In the field of academic publishing, things often move slowly. Papers take a year or two to get to print, after rounds of editing going back and forth between reviewers and authors. Which is why I was surprised when the news that the entire editorial board behind Lingua, one of the most respected journals in linguistics, was resigning en masse spread like wildfire. And not just at some point in the near future either: they are resigning by December 2016 and will launch a new open access journal called Glossa in 2017. That’s about a month from now!

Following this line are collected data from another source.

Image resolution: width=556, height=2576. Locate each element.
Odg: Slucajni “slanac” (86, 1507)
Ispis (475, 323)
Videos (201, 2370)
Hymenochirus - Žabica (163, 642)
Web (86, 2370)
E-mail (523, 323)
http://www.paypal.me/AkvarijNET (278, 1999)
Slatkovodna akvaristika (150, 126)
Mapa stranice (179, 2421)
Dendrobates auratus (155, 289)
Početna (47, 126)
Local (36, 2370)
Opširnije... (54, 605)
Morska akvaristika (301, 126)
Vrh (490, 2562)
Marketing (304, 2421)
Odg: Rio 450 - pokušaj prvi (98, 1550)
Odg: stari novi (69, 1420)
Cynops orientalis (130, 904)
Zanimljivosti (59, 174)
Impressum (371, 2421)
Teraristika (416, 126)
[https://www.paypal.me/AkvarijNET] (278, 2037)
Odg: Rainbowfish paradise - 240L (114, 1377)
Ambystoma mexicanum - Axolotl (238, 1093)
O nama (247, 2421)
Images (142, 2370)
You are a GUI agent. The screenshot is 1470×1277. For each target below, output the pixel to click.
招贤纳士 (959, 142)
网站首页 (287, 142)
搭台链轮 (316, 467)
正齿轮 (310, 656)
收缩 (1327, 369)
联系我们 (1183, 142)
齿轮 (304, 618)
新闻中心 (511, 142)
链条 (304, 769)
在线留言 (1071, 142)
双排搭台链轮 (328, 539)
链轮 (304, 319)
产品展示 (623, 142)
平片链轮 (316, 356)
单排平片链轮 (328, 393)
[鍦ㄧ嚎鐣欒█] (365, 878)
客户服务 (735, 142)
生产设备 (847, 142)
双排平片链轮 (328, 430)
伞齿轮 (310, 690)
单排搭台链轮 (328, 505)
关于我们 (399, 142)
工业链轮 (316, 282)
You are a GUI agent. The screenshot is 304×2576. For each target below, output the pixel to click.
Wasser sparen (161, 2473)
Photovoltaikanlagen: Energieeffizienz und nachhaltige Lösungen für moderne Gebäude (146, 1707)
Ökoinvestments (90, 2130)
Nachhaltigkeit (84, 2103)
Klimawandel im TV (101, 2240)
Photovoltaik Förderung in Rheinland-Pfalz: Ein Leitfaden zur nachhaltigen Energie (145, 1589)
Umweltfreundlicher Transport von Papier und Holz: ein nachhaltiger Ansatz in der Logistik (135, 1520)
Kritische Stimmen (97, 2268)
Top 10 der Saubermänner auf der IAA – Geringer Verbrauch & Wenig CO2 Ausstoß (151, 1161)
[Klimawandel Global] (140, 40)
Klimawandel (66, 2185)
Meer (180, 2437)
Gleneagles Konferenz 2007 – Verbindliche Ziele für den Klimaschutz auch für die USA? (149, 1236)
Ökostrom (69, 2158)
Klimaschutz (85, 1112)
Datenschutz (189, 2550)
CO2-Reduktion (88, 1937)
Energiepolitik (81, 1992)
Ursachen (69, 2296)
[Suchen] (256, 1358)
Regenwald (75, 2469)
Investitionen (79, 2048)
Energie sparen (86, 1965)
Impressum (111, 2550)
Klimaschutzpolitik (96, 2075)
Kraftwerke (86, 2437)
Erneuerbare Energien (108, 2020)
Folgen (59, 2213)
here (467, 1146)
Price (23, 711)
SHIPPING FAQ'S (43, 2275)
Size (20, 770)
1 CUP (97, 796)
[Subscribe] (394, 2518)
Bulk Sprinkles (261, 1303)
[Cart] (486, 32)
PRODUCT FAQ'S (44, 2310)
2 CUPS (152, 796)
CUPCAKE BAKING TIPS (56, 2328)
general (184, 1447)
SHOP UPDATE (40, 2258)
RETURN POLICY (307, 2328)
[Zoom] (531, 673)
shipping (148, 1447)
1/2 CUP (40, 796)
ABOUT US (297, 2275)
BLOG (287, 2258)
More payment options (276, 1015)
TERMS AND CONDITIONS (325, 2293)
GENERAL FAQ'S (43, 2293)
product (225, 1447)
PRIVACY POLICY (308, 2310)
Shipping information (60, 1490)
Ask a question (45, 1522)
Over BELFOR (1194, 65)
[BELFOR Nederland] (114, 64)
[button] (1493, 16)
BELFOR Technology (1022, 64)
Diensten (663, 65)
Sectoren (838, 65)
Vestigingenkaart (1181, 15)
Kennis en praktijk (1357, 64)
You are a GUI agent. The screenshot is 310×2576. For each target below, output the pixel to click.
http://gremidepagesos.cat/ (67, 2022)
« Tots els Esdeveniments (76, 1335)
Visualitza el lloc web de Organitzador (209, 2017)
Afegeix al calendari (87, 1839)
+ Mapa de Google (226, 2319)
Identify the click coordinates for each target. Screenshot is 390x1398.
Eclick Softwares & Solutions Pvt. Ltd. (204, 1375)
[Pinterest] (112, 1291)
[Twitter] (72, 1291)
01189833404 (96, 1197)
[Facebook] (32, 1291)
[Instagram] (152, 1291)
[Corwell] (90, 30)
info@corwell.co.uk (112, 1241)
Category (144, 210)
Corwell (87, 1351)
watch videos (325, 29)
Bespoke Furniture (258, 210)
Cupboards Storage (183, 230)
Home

As a linguistics undergraduate, I was, and still am inordinately proud (even though admittedly, I had as much to do with this as I have control over global affairs, which is to say, nothing). But this fight has been brewing for a while: we’ve seen the costs of journal subscriptions go up even though the paper copies that have been printed are almost untouched, and the far cheaper electronic versions are used. Hands up, how many of you would be crippled in writing essays and doing research if you didn’t have access (from your kind university library, no less, who paid lots for it) to all the papers you look for? I’ve always dreaded graduation, because that would mean my access disappears, and I know I can’t afford it otherwise on my own.
But the fact is, the revolution has begun. While there have been other journal declarations of independence, this seems to be the one of the largest. And I’m signing up to show my support for the new journal Glossa, because I believe in renegotiating the way things are done too. It doesn’t make sense at all, that while research is funded by taxpayers and then done by undergraduates, graduate students, and faculty, the privilege to read about the people who did the research and wrote about it must be repurchased by the same people who have funded it and the same people who have done it. Something doesn’t add up: it sounds like a giant scam to me (I’m not discounting the possibility that I don’t know how much it costs to run editing and publishing, but given that the editorial board works for a nominal sum, I’m suspicious).
But what can we do, as undergraduates? Much has been written about what faculty can do in support, like here and here (including a proposed name for what used to be Lingua, but will from now on be published by Elsevier: Zombie Lingua). But what about those who do not publish, and hence cannot “submit their best research to Glossa” or “boycott Zombie Lingua”? Well, hopefully you’ll be in such a position one day, but for now, I have a few suggestions:
- Sign the petition for Fair Open Access in Linguistics. Because all action begins with petitions, right?
- Talk about Glossa and the controversy behind Lingua. Get the word out! Let more people find out about the racket that is academic publishing, with its huge profit margins.
- Donate to Glossa, if they run donation drives. You can forgo that one cup of Starbucks coffee to chip a few dollars in for sure. Their papers will be the ones you start citing soon anyway, right?
- Buy Glossa swag and wear it, if they start selling them. I know it’s a lot of work to set up a journal, Professor Johan Rooryck, but please start selling nice shirts/caps/scarves with Glossa’s name on it. I promise to buy them and wear them around.
- Read Glossa. It’s free anyway, you might as well look there if you want to get something to read. It’ll be as high quality as Zombie Lingua, but better, because it’s free.
And it’s that simple. Remember, while you might not be the one writing and producing research that will appear in Glossa, there’s lots to be done at the grassroots level, for a new journal that was set up by linguists who are concerned about the future of the field. Time to take action, and join the larger part of the linguistics community of researchers, students, and people interested in language to make history and make change. Viva Glossa!